---------- Texte retenu ----------
N° RG 23/05262 – N° Portalis DBZS-W-B7H-XEFK

JUGEMENT DU 10 JANVIER 2025

DEMANDEURS:

M. [A] [E]
[Adresse 3]
[Localité 28]
représenté par Me Hubert SOLAND, avocat au barreau de LILLE

M. [Z] [E]
[Adresse 6]
[Localité 19]
représenté par Me Hubert SOLAND, avocat au barreau de LILLE

Mme [X] [E] épouse [U]
[Adresse 10]
[Localité 25]
représentée par Me Hubert SOLAND, avocat au barreau de LILLE

DÉFENDERESSES:

Mme [N] [E]
[Adresse 8]
[Localité 27]
représentée par Me Catherine VANNELLE, avocat au barreau de LILLE

Mme [K] [E]
[Adresse 15]
[Localité 17]
représentée par Me Catherine VANNELLE, avocat au barreau de LILLE

COMPOSITION DU TRIBUNAL

Président : Marie TERRIER,
Assesseur : Juliette BEUSCHAERT,
Assesseur : Nicolas VERMEULEN,

Greffier : Benjamin LAPLUME,

DÉBATS

Vu l’ordonnance de clôture rendue en date du 09 Février 2024, avec effet différé au 15 Mars 2024.
---------- Lignes affichées ----------
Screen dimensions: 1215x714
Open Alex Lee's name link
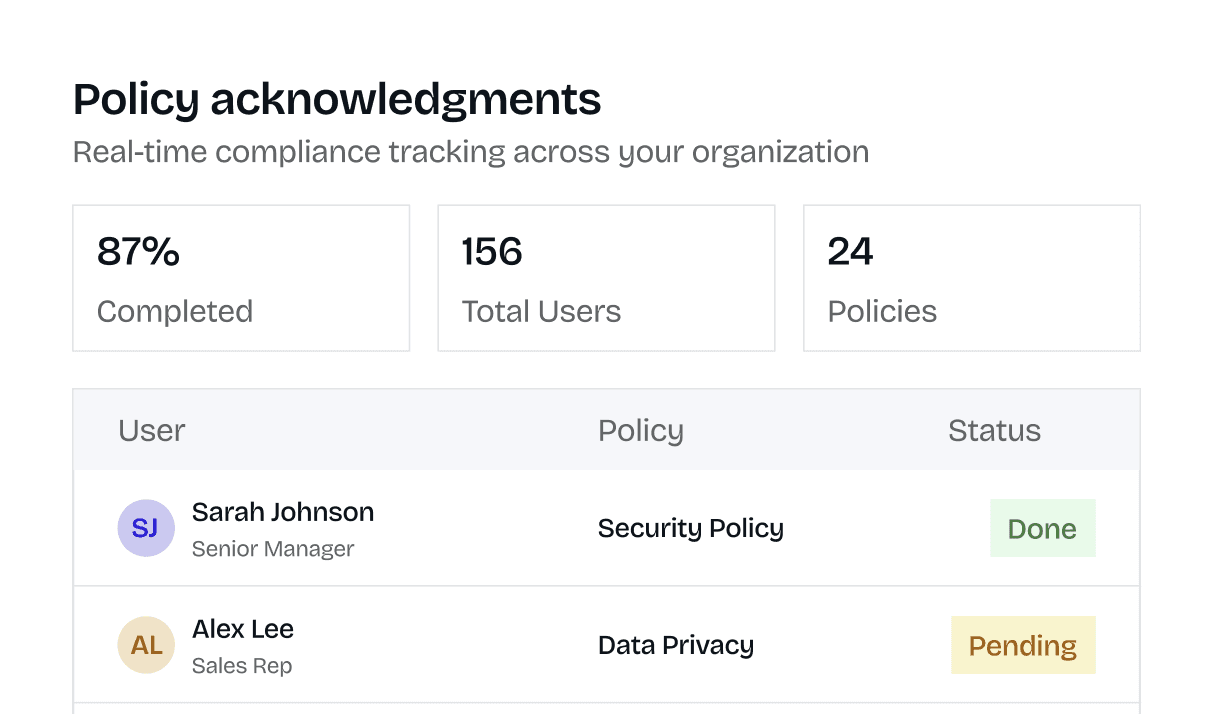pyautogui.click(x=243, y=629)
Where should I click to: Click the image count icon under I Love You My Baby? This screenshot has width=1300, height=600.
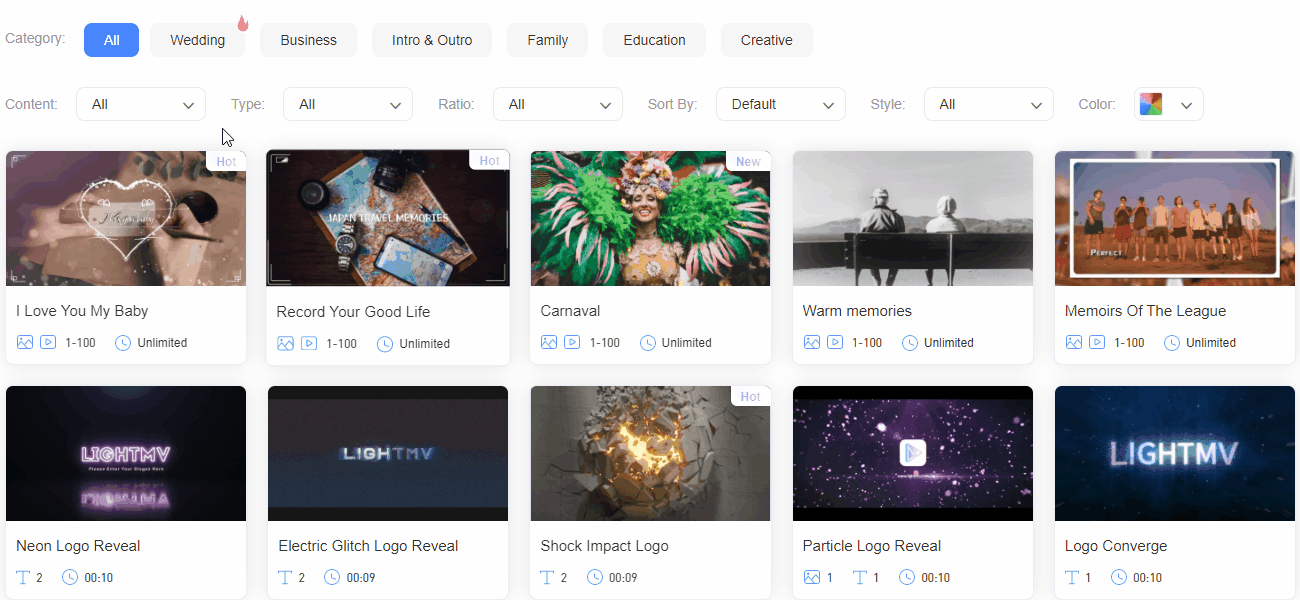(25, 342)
----------
Consignes écrites
• A. Modifiez le passage du jugement allant de "COMPOSITION DU TRIBUNAL" à "15 Mars 2024.", en remplaçant "Président" par "Présidente".
• B. Poursuivez le texte du jugement à partir de sa dernière phrase.

Résultats par consigne
• A.
COMPOSITION DU TRIBUNAL

Présidente : Marie TERRIER,
Assesseur : Juliette BEUSCHAERT,
Assesseur : Nicolas VERMEULEN,

Greffier : Benjamin LAPLUME,

DÉBATS

Vu l’ordonnance de clôture rendue en date du 09 Février 2024, avec effet différé au 15 Mars 2024.

• B.
A l’audience publique du 05 Novembre 2024, date à laquelle l’affaire a été mise en délibéré,les avocats ont été avisés que le jugement serait rendu le 10 Janvier 2025.

Vu l’article 804 du Code de procédure civile, Nicoals VERMEULEN, juge préalablement désigné par le Président, entendu en son rapport oral, et qui, ayant entendu la plaidoirie, en a rendu compte au Tribunal.

JUGEMENT : contradictoire, en premier ressort, mis à disposition au Greffe le 10 Janvier 2025 par Marie TERRIER, Présidente, assistée de Benjamin LAPLUME, Greffier.

Exposé du litige

[B] [E], né le [Date naissance 1] 1921, et [C] [W] épouse [E], née le [Date naissance 2] 1925, ont eu cinq enfants :

[Z] [E] ;[A] [E] ;[N] [E] ;[K] [E] ;[X] [E].
[B] [E] est décédé le [Date décès 22] 1998 à [Localité 28] et [C] [E], son épouse, le [Date décès 7] 2015 à [Localité 27].

Suivant donation notariée reçue par Maître [D], notaire à [Localité 28], du 7 novembre 1981, les époux [E] ont procédé à une donation entre vifs à titre de partage anticipé de la nue-propriété de plusieurs immeubles leur appartenant tant en propres qu’à titre d’acquêts de communauté au bénéfice de leurs 5 enfants.

Par testament olographe du 24 juin 2013, [C] [E] a institué Mmes [N] et [K] [E] comme légataires universelles, chacune pour moitié.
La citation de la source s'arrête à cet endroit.